§ **Screenshot grounding data**:
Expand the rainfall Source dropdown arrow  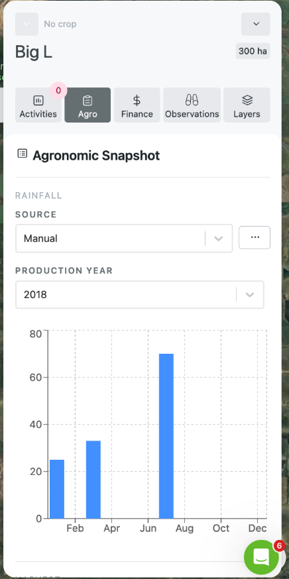tap(219, 238)
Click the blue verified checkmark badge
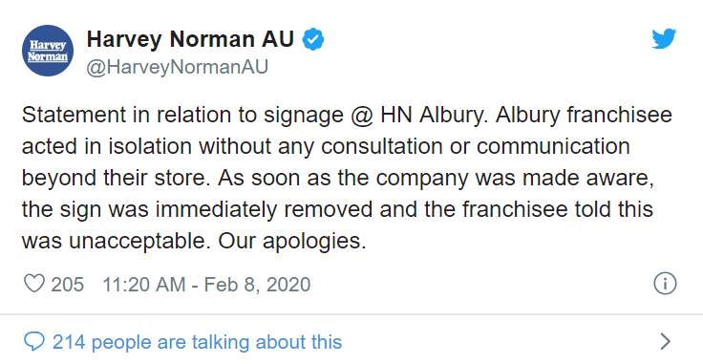703x364 pixels. click(313, 40)
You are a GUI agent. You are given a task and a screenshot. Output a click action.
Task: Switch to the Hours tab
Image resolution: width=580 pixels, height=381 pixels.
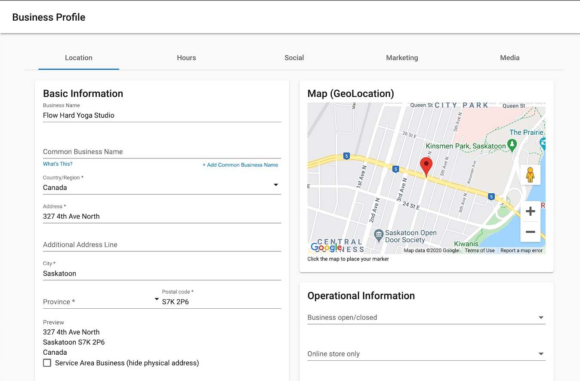click(x=186, y=58)
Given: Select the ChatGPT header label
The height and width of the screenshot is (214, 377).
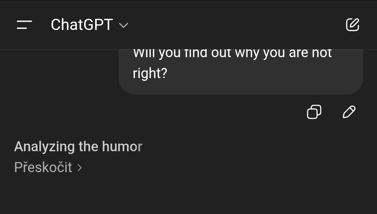Looking at the screenshot, I should tap(82, 25).
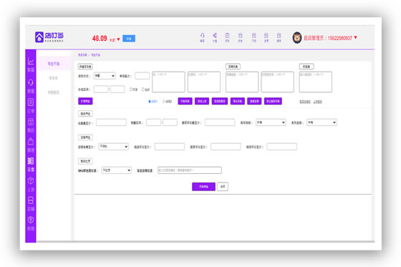Click the blue recharge button beside the balance
Image resolution: width=401 pixels, height=267 pixels.
(x=129, y=39)
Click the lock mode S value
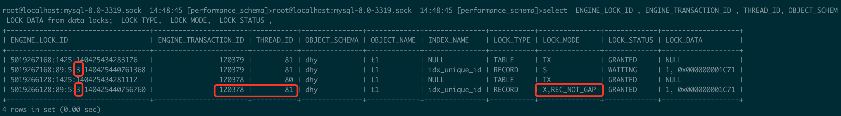Viewport: 841px width, 116px height. [545, 70]
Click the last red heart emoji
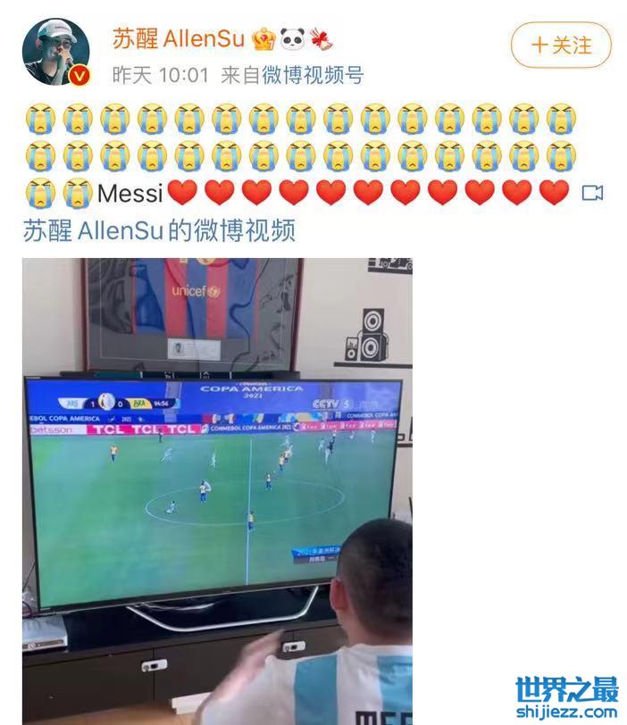This screenshot has height=725, width=627. pos(555,193)
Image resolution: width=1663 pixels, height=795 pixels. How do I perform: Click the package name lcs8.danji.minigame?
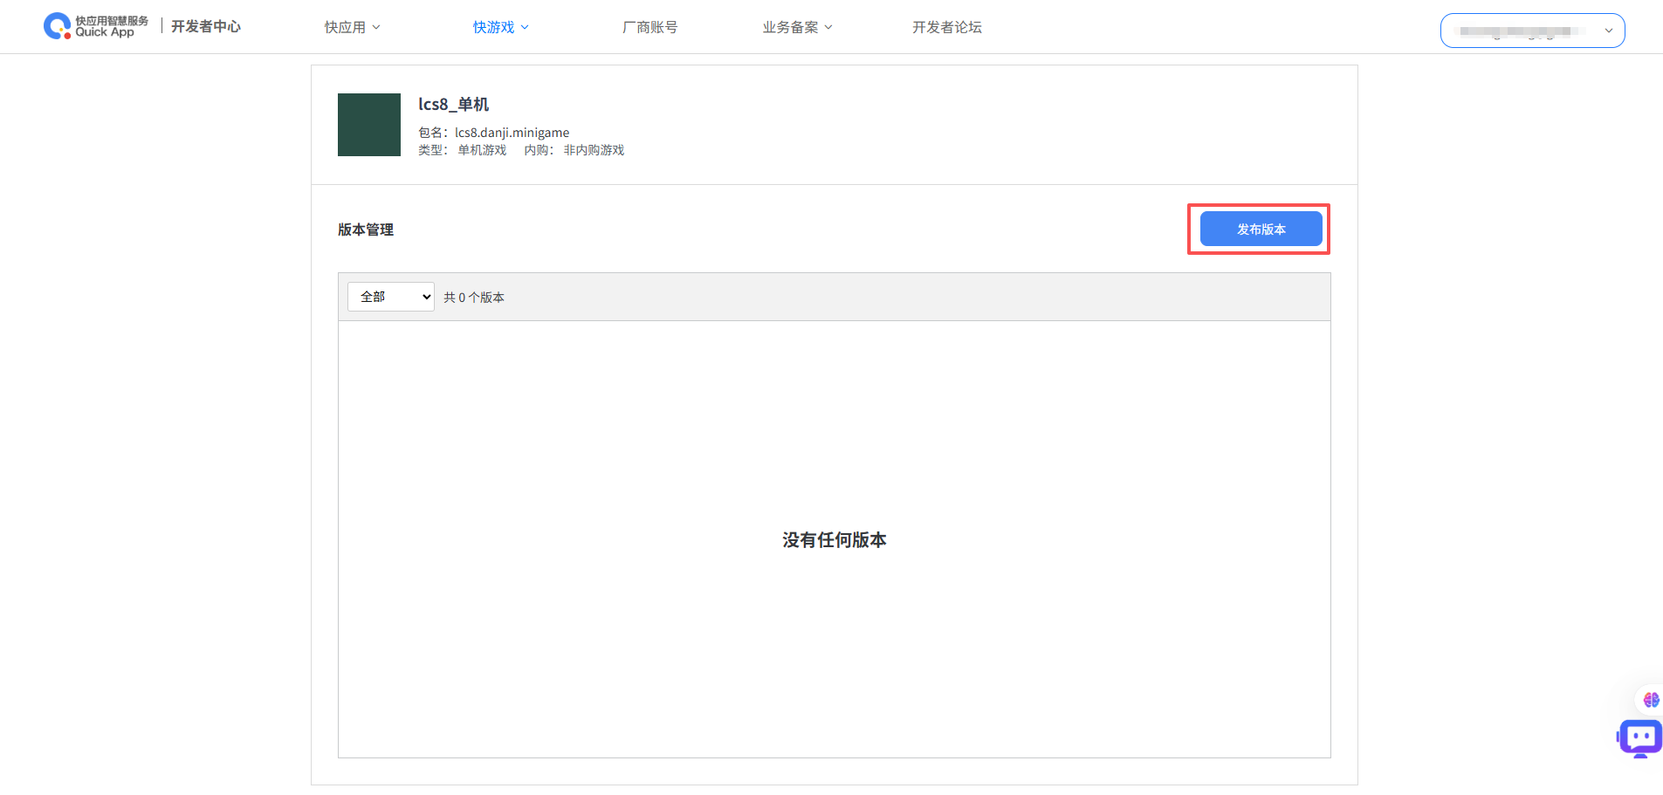tap(512, 133)
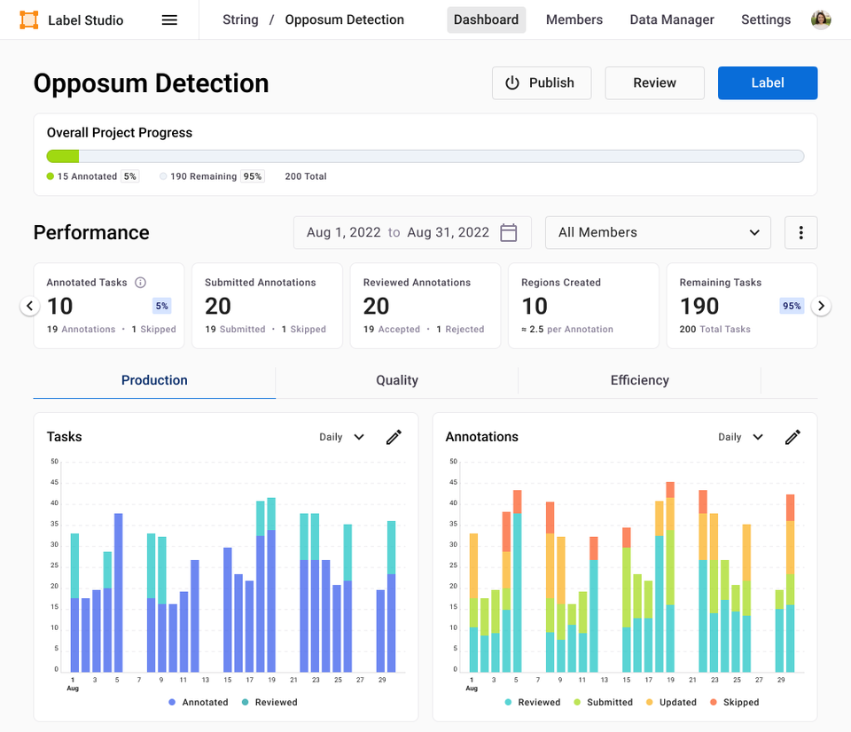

§ **Exercise objective**: Please, leaving out all pictures, transcribe exactly the lines above from the one containing "Click the last red heart emoji" through the final line, both included.

§ **Result of this task**:
Click the last red heart emoji
This screenshot has height=725, width=627. pos(555,193)
Image resolution: width=1663 pixels, height=795 pixels. How do I perform: Click the package name lcs8.danji.minigame?
tap(512, 133)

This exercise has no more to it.